No picture belongs in the copy. Repeat each line below exactly.

Records from a collection
########
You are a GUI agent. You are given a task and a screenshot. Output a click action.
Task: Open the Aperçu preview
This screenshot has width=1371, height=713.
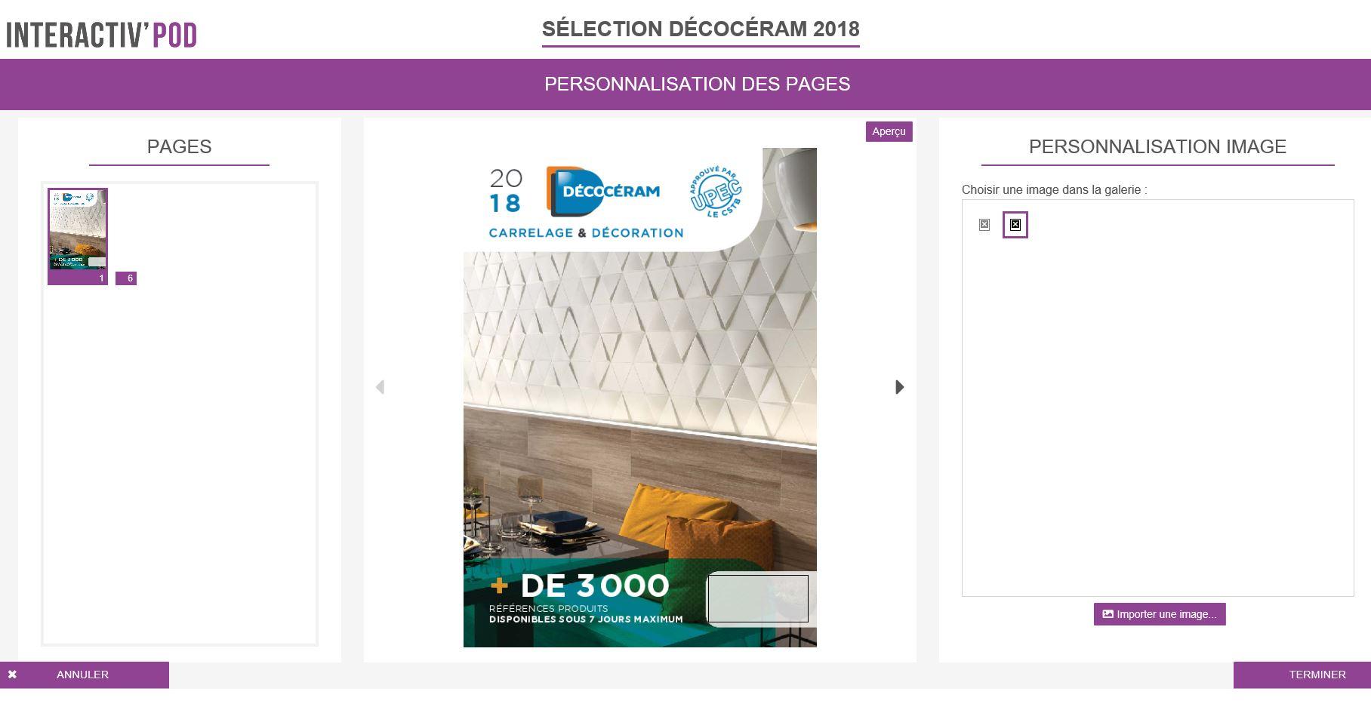(x=889, y=131)
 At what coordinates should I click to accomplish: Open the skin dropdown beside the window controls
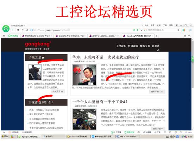coord(177,25)
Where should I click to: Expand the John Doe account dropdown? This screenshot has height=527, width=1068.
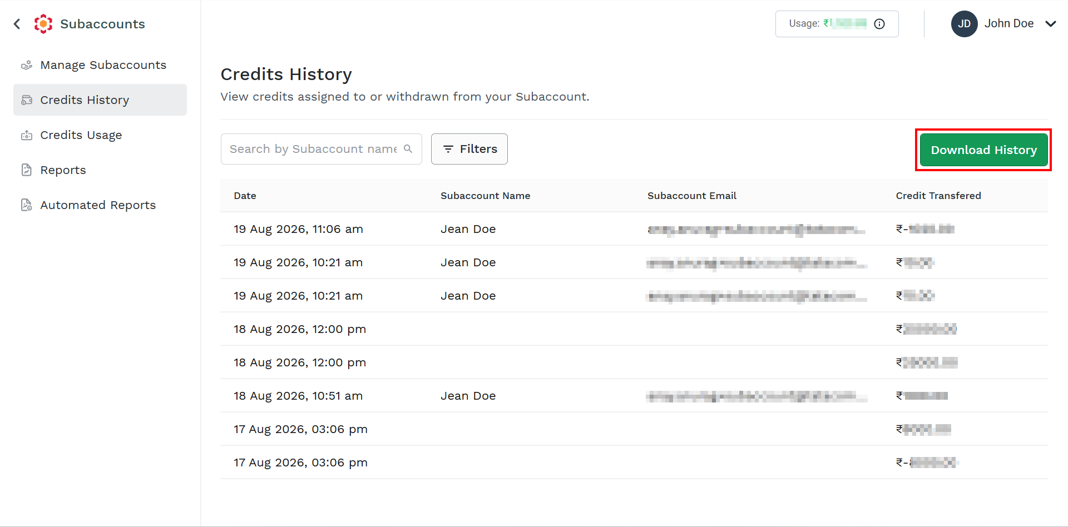point(1051,24)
########
* [Reply]
You are a GUI agent. You are given a task and a screenshot. Output a click action.
Task: Open the Aperçu preview
This screenshot has width=1371, height=713.
(x=889, y=131)
 At what coordinates should I click to accomplish: Open the skin dropdown beside the window controls
coord(177,25)
Where should I click to: Expand the John Doe account dropdown? This screenshot has height=527, width=1068.
point(1051,24)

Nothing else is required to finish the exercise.